WHAT YOU SHOULD DO. Take the data that follows and return it exactly.

DATA PROVIDED.
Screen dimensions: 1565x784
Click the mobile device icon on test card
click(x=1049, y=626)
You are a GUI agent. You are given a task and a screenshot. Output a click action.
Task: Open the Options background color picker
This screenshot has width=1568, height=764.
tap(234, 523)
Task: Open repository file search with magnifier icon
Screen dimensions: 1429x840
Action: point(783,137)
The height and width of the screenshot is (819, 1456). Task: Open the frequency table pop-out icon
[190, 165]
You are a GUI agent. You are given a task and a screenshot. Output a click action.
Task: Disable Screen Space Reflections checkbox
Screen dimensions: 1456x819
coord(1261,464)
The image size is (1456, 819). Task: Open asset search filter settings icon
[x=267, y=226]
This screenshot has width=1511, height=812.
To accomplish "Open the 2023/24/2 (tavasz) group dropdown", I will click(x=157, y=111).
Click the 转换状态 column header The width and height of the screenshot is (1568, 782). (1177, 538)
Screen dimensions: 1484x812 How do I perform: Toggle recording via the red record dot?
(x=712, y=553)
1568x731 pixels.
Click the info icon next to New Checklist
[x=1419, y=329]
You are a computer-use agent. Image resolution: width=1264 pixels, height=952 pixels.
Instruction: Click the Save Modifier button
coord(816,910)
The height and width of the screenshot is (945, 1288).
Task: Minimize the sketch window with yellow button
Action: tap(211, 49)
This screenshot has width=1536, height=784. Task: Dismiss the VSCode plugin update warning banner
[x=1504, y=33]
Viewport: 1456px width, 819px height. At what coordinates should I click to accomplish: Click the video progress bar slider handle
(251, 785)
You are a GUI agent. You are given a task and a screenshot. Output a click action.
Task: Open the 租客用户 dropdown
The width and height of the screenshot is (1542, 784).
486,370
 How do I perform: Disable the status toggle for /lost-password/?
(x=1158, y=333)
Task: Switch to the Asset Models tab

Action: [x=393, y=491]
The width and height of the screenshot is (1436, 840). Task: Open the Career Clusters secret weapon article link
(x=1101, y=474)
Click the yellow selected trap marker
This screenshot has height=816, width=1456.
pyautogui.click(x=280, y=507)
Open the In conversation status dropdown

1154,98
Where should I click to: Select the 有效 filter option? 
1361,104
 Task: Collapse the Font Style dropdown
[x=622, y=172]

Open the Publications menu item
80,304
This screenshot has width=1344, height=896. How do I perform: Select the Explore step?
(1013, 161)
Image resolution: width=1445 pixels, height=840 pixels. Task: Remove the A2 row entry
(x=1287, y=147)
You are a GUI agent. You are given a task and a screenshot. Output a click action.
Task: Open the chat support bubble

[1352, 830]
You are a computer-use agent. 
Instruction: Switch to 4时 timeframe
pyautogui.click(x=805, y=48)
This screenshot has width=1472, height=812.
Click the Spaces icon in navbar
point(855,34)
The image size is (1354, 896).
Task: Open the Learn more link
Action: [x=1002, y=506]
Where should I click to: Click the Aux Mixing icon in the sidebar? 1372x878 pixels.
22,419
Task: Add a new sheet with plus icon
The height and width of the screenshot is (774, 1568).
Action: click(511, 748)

WRITTEN ANSWER.
Screen dimensions: 1565x784
Click the mobile device icon on test card
click(x=1049, y=626)
You are a GUI agent. You are given a task and a screenshot. Output a click action.
Task: Open the Options background color picker
This screenshot has width=1568, height=764.
tap(234, 523)
Task: Open repository file search with magnifier icon
Screen dimensions: 1429x840
Action: point(783,137)
The height and width of the screenshot is (819, 1456). Task: Open the frequency table pop-out icon
[190, 165]
You are a GUI agent. You are given a task and a screenshot. Output a click action.
Task: Disable Screen Space Reflections checkbox
Screen dimensions: 1456x819
coord(1261,464)
The image size is (1456, 819). Task: Open asset search filter settings icon
[x=267, y=226]
This screenshot has width=1511, height=812.
To accomplish "Open the 2023/24/2 (tavasz) group dropdown", I will click(x=157, y=111).
Click the 转换状态 column header The width and height of the screenshot is (1568, 782). (1177, 538)
Screen dimensions: 1484x812 How do I perform: Toggle recording via the red record dot?
(x=712, y=553)
1568x731 pixels.
Click the info icon next to New Checklist
[x=1419, y=329]
You are a computer-use agent. Image resolution: width=1264 pixels, height=952 pixels.
Instruction: Click the Save Modifier button
coord(816,910)
The height and width of the screenshot is (945, 1288).
Task: Minimize the sketch window with yellow button
Action: tap(211, 49)
This screenshot has width=1536, height=784. Task: Dismiss the VSCode plugin update warning banner
[x=1504, y=33]
Viewport: 1456px width, 819px height. At what coordinates should I click to accomplish: Click the video progress bar slider handle
(251, 785)
You are a GUI agent. You are given a task and a screenshot. Output a click action.
Task: Open the 租客用户 dropdown
The width and height of the screenshot is (1542, 784).
486,370
 How do I perform: Disable the status toggle for /lost-password/?
(x=1158, y=333)
Task: Switch to the Asset Models tab

Action: [x=393, y=491]
The width and height of the screenshot is (1436, 840). Task: Open the Career Clusters secret weapon article link
(x=1101, y=474)
Click the yellow selected trap marker
This screenshot has height=816, width=1456.
pyautogui.click(x=280, y=507)
Open the In conversation status dropdown

1154,98
Where should I click to: Select the 有效 filter option? 
1361,104
 Task: Collapse the Font Style dropdown
[x=622, y=172]

Open the Publications menu item
80,304
This screenshot has width=1344, height=896. How do I perform: Select the Explore step?
(1013, 161)
Image resolution: width=1445 pixels, height=840 pixels. Task: Remove the A2 row entry
(x=1287, y=147)
You are a GUI agent. You are given a task and a screenshot. Output a click action.
Task: Open the chat support bubble

[1352, 830]
You are a computer-use agent. 
Instruction: Switch to 4时 timeframe
pyautogui.click(x=805, y=48)
This screenshot has width=1472, height=812.
Click the Spaces icon in navbar
point(855,34)
The image size is (1354, 896).
Task: Open the Learn more link
Action: [x=1002, y=506]
Where should I click to: Click the Aux Mixing icon in the sidebar? 1372x878 pixels.
22,419
Task: Add a new sheet with plus icon
The height and width of the screenshot is (774, 1568).
Action: click(511, 748)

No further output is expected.